We need to act fast and act together on climate policy. Leadership across all levels of government will give our communities confidence that there is a shared commitment to implement solutions to the climate crisis.
This is urgent for our cities
Australian cities have been at the forefront of climate action for many years – we have implemented innovative policies and programs that have led to emission reductions.
We have also had to manage the impact of increasing extreme events and temperatures on the safety of our cities and the health of our residents.
We have done this largely on our own until now. But we are now calling on the Australian Government to step up its collaboration with city governments to achieve a climate safe future.
The global average temperature increases that we live with today must be limited. The Intergovernmental Panel on Climate Change (IPCC) advises that if this average goes above 1.5 degrees Celsius from pre‑industrial levels, we will see major and potentially irreversible disruption to our climate and many natural support systems. The IPCC concludes that global emissions must be reduced by 45% in the next 10 years and to net zero emissions well before 2050.
No level of government can do this alone. However, with all levels of government – federal, State/Territory and local – working together with industry and our communities here in Australia across the world, we at least have a chance.
Cities is where climate action is happening
Most Australian capital cities have committed to, and are fast approaching, 100% renewable energy, zero carbon, carbon neutral or absolute greenhouse reductions through transparent and verified actions:
- The ACT Government will achieve 100% renewable electricity in 2020;
- The City of Adelaide will become a carbon neutral organisation in 2020 and is aiming for its community to be carbon neutral by 2025;
- Brisbane City Council became the largest carbon neutral organisation in Australia in 2017
- The City of Hobart has an emissions reduction target of 30% by 2020;
- The City of Melbourne is aiming for net zero emissions by 2020;
- The City of Perth is aiming for 30% below corporate BAU emissions by 2030; and
- The City of Sydney has a community-wide emissions reduction target of 70% by 2030.
The Council of Capital City Lord Mayors believes that Australia should undertake assessments of far deeper national emissions reductions. Our level of government stands by to act as a major partner in responding to the climate challenge.
Let’s build on the role and experience of Australian cities to educate, empower, innovate and demonstrate effective action on climate. Local governments can work on the ground to tap the power of citizens and businesses to tackle climate change and provide innovative and sustainable solutions.
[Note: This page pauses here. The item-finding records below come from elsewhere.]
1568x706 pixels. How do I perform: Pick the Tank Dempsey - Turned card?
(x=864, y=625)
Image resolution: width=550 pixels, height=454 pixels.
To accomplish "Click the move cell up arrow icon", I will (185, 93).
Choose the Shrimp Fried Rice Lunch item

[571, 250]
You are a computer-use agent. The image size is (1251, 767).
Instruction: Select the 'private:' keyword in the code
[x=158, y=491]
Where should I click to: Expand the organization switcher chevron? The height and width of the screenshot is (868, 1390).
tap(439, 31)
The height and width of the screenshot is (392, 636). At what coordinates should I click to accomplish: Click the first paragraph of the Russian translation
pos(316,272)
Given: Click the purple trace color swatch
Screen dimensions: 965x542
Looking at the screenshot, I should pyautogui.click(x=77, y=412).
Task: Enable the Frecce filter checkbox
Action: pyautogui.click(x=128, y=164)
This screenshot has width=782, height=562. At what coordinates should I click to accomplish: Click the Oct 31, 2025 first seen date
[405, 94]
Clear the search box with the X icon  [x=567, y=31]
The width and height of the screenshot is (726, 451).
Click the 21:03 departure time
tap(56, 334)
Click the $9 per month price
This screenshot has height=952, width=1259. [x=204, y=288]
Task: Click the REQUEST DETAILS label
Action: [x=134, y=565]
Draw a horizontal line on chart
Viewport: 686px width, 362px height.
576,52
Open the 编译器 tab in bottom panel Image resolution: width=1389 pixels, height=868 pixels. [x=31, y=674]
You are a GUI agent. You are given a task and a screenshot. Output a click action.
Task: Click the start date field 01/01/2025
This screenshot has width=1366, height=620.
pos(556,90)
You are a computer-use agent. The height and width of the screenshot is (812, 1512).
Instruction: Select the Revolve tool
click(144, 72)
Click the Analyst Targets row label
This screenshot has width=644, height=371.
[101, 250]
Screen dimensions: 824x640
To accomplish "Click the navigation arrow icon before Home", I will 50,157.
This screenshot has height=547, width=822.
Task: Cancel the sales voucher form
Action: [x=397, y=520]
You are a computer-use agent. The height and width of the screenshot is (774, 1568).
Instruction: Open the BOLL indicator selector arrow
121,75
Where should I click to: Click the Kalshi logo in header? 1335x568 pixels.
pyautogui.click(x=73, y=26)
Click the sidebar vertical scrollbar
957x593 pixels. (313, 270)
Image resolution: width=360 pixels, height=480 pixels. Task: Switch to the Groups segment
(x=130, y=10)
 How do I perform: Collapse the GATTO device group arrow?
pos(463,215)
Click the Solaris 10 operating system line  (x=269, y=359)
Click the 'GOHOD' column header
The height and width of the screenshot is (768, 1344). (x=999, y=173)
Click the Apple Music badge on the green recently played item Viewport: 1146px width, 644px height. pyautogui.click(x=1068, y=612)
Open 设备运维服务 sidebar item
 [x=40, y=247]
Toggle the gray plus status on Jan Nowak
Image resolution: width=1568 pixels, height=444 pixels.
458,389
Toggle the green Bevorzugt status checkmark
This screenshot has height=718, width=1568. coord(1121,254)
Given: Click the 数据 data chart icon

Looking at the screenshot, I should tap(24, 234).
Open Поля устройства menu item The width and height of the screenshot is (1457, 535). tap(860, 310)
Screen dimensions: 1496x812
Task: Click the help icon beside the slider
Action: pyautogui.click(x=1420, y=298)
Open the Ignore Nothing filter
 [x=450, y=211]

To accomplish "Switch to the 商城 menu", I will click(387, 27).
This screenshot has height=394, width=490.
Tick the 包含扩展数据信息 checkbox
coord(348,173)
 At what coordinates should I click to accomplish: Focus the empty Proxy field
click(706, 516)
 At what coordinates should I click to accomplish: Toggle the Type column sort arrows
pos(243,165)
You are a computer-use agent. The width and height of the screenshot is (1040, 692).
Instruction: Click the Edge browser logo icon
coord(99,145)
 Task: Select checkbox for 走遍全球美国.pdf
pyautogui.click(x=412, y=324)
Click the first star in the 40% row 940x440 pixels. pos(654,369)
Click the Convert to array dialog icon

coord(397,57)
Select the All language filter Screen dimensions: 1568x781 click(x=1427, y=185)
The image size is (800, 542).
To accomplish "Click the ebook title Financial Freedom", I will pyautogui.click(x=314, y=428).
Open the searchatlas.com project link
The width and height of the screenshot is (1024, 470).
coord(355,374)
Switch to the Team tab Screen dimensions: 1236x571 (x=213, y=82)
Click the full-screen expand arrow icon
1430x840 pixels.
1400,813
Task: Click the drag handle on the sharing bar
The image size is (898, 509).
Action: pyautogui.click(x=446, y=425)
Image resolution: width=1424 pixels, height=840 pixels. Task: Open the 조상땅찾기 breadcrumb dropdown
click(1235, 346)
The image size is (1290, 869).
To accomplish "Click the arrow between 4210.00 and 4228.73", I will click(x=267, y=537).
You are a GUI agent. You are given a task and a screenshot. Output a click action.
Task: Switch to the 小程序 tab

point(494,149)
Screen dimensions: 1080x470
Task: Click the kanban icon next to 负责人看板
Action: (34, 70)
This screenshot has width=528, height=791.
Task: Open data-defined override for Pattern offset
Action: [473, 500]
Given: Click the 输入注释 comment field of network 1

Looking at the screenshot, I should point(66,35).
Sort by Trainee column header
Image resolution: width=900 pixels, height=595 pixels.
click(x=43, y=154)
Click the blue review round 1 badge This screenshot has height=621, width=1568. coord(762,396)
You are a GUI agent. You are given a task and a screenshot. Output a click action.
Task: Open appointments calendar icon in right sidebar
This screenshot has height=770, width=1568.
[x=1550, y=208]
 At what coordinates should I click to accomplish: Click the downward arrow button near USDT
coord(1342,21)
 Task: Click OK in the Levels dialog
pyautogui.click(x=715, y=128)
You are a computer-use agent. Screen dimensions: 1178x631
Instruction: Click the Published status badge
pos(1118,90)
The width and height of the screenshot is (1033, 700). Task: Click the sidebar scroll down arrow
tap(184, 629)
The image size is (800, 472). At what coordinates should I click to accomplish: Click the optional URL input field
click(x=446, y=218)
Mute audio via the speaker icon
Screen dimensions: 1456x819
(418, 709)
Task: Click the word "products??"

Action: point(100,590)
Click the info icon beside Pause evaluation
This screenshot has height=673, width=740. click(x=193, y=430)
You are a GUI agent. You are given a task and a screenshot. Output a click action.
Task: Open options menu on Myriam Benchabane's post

We can facilitate practical approaches for a low carbon future with a just and equitable transition for all.
Cities are deeply concerned about the impact of climate extremes on our communities
Local governments are on the frontline when our communities are struck by drought, fire and flood.
Two freak weather events in Sydney and Townsville over the 2018 summer cost the Australian insurance industry a total of $2.4 billion in claims[i].
The current drought in eastern Australia is forecast to cut the country’s GDP growth in 2018‑19 by up to 0.75 percent or $12.5 billion[ii]. The Climate Council also projects that the property market is expected to lose $571 billion in value by 2030 due to climate change and extreme weather in a Business-As-Usual scenario.
Disruption hurts our community cohesion, damages public infrastructure and increases the costs of managing our cities. Many cities are declaring a Climate Emergency as part of a global movement of more than 900 jurisdictions, but cities need far more support for adapting to these climate change threats.